Sunday, February 22, 2009

Tomorrow, new hip #2

As I noted in my last posting to this too-much-information blog, me hip, she be aching a lot. Whether due to lack of meds or just a final breakdown, it's timely as it makes the upcoming surgery feels more like a chance for relief, not something quasi-elective I've chosen to drag myself through.

I've been commenting to people how fortunate it is to live in a time where there are remedies like this. Maybe someday we'll look back at this barbaric procedure involving cutting and grinding and sawing and gluing and implanting, instead of some bioengineered in-situ repair. But not so long ago in human history, and for much of history, if you were in your 50's with rotten hips, you were an invalid and that would've been that. And of course, for many people in the world, that's still likely to be true. So all in all, I'll take the good fortune to be able to have this repair.

If I was headed down the ski jump during my post a few days ago, at this point I am close to the lip of the jump. The best and only forward is to go through with this. I'll report on Round Two when  get back home from the hospital...

Wednesday, February 18, 2009

Rumbling down the ski jump again

Five days until surgery. Things feel less organized this time, maybe because I'm paying less attention, or doing it while busy, or just making the been-there, done-that mistake. In any case, I've managed to get all the required pre-operative tests, donate blood to myself, and in general cue up all the needed schedule changes and such.

Because the old clunker has reached its end and because in the run-up to surgery I'm off anti-inflammatory medication, this hip really hurts. Much as I am not looking forward to the whole hospital visit and the recovery circus, I'm ready to axe this pain.

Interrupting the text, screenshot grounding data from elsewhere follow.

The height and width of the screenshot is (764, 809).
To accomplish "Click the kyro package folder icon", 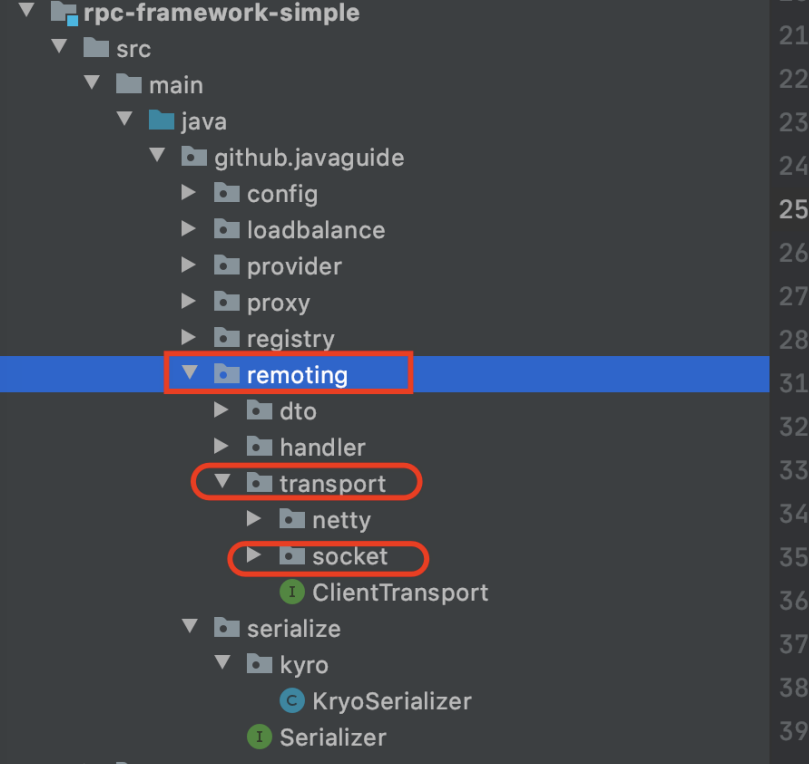I will tap(259, 664).
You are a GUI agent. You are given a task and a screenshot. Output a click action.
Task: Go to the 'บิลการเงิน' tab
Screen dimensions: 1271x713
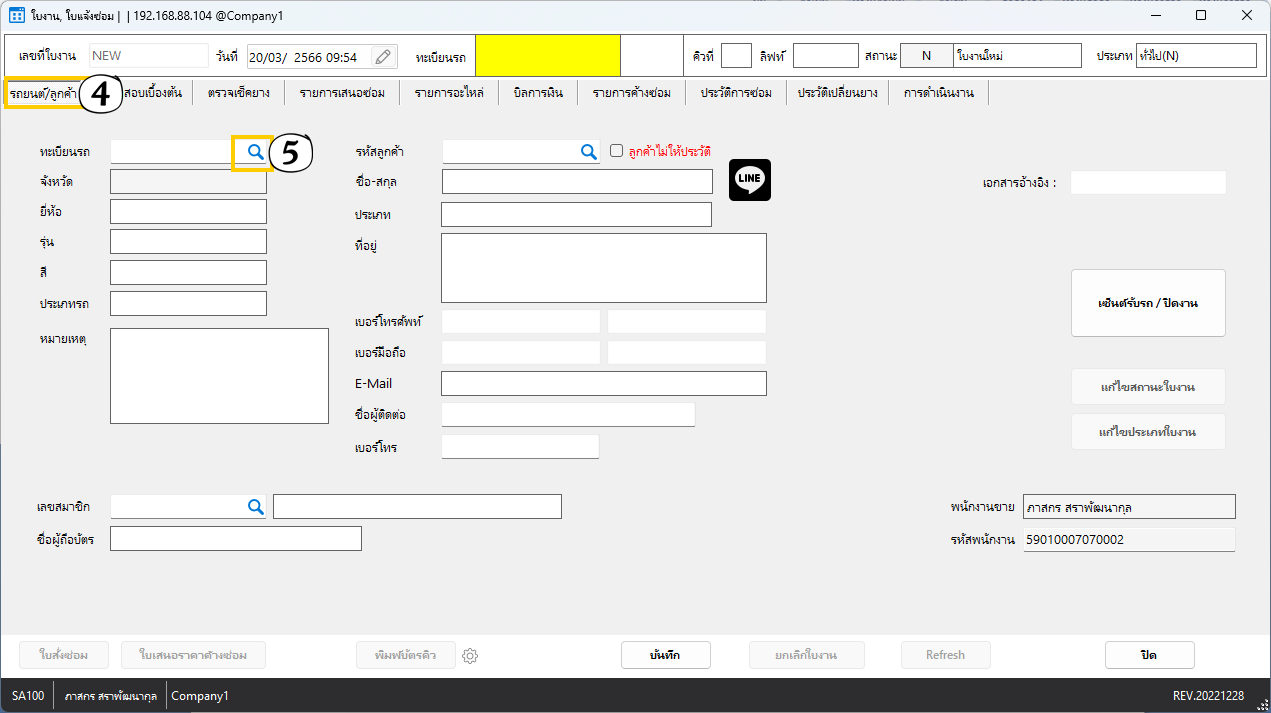tap(538, 93)
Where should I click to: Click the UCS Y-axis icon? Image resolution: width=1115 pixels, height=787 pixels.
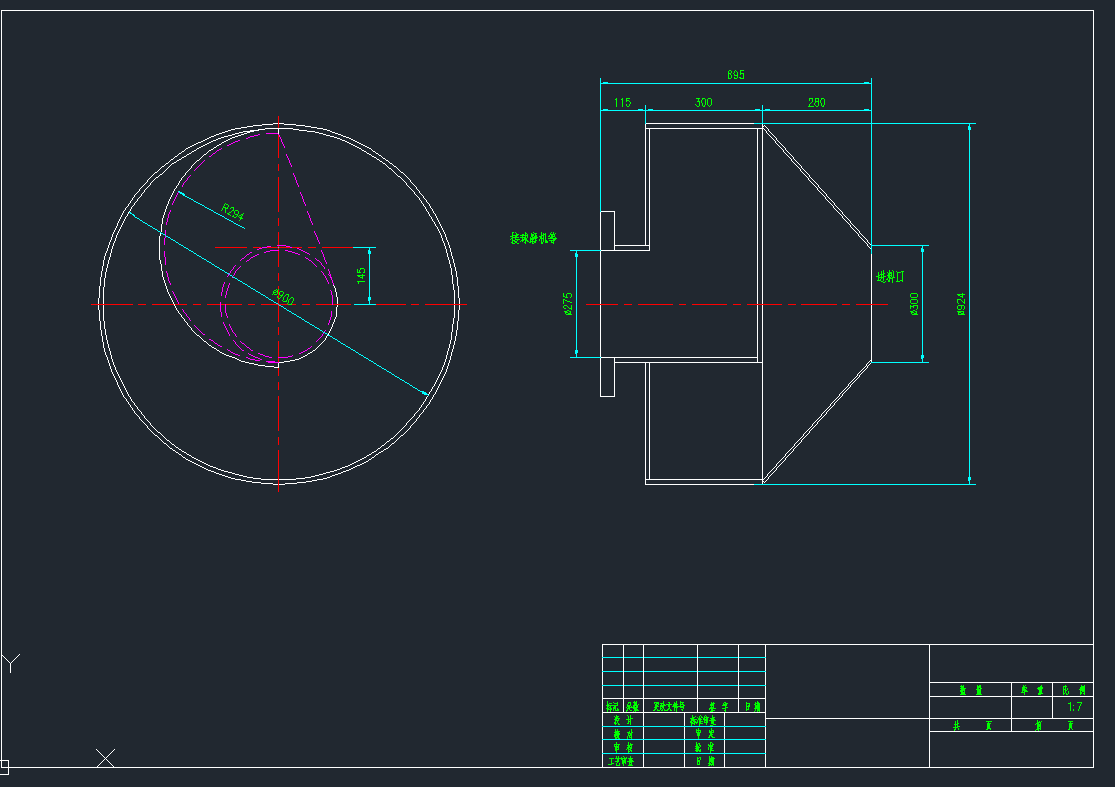tap(11, 663)
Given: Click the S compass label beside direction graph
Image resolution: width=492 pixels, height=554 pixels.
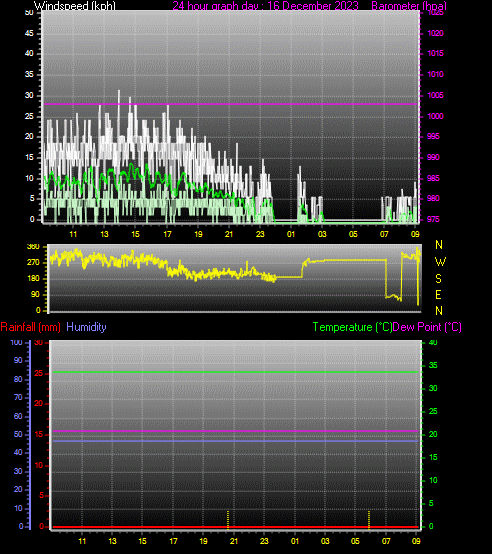Looking at the screenshot, I should pos(438,279).
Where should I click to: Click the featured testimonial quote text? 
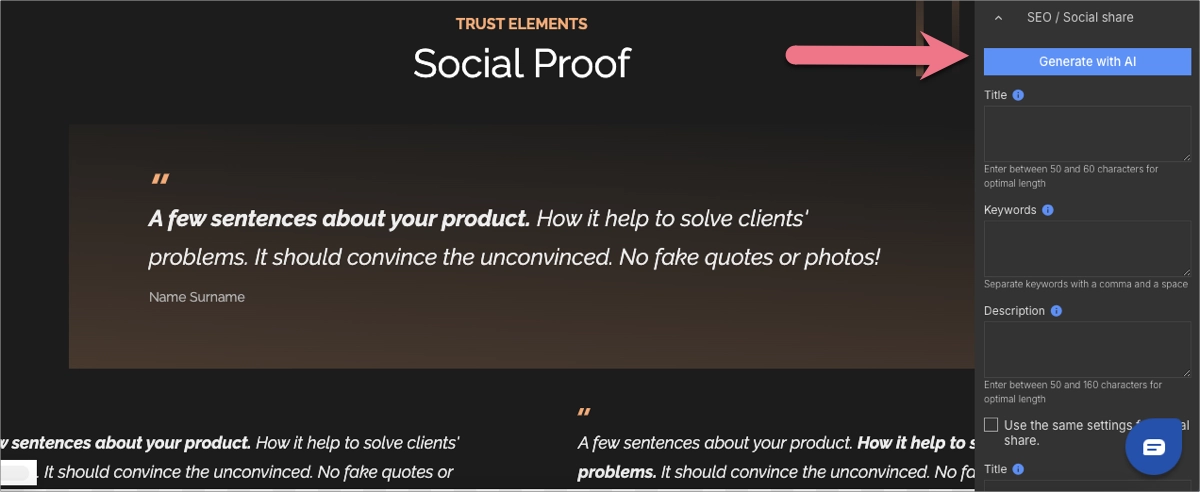514,237
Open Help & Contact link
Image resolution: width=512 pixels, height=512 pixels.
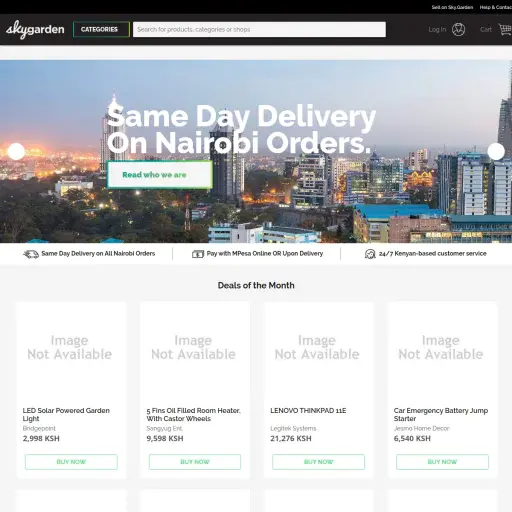click(496, 7)
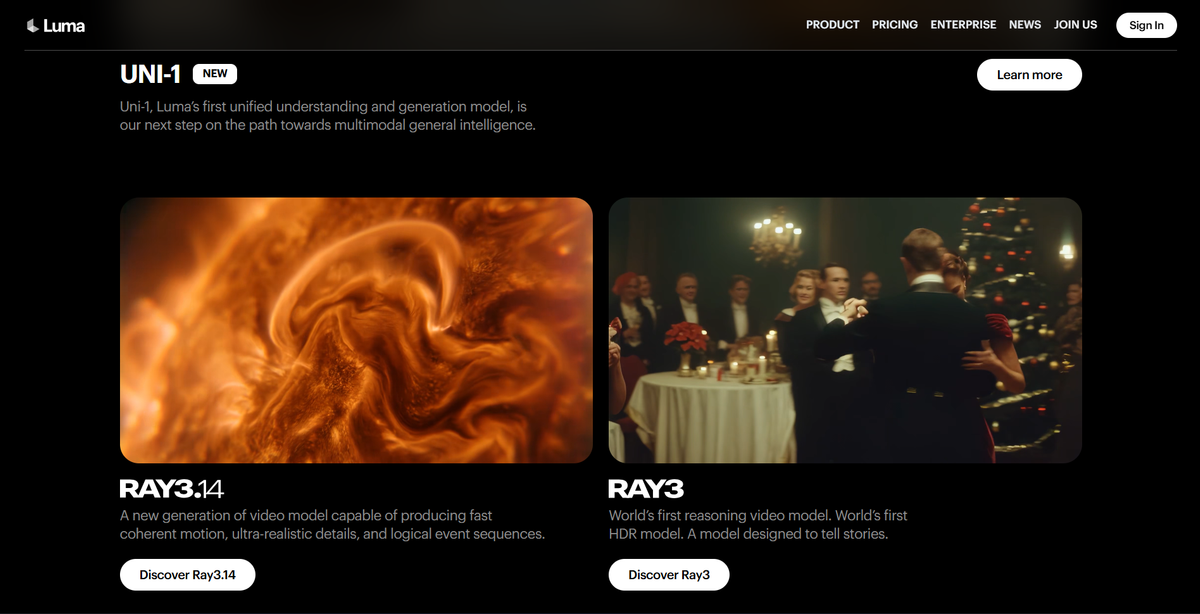1200x614 pixels.
Task: Click the Sign In button
Action: 1146,25
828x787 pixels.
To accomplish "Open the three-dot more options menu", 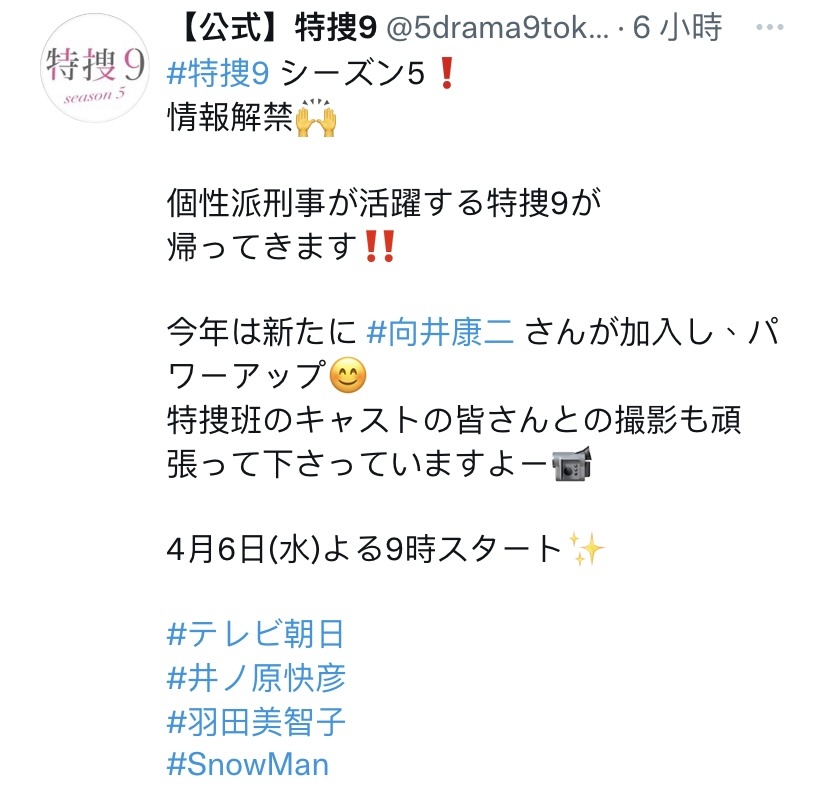I will 769,26.
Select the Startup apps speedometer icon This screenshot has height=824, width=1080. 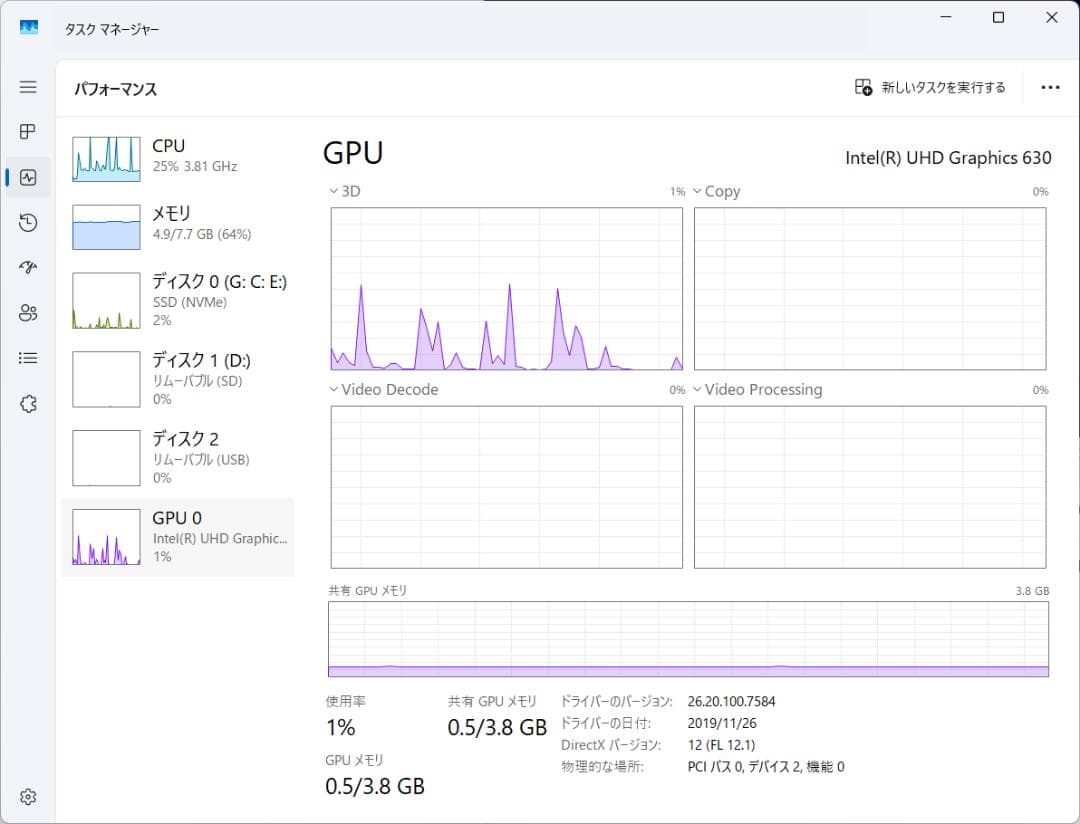pos(27,267)
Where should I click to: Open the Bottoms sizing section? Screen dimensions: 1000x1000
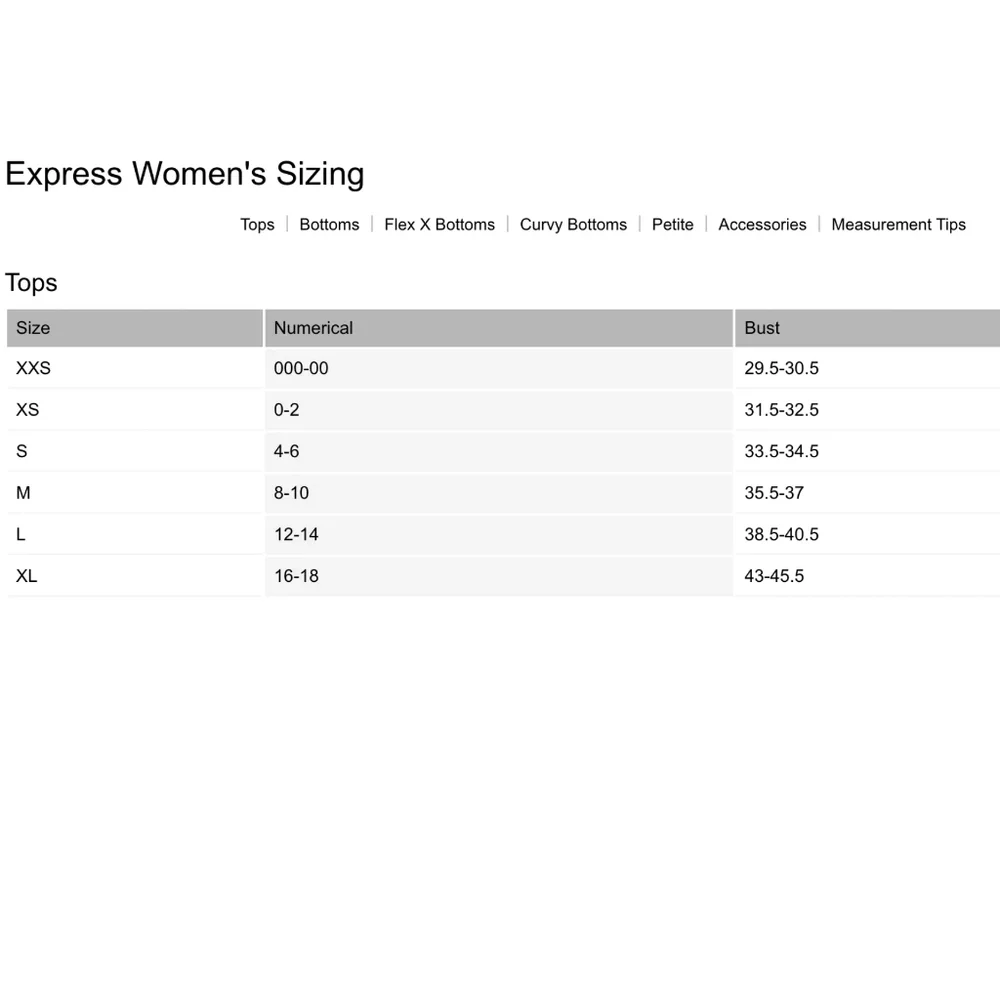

Soon I'll be in the more rarified and elite two-Birmingham club. For the first surgery, I was relieved to have discovered a concrete cause for my aches, and I was excited about the high-tech repair, though I was a little overwhelmed by issues of mortality and aging and decrepitude. In contrast, this time, knowing that this second surgery was inevitable, knowing all the steps and procedures involved, and knowing that things can work out well, the threat level seems set lower, more a level meh.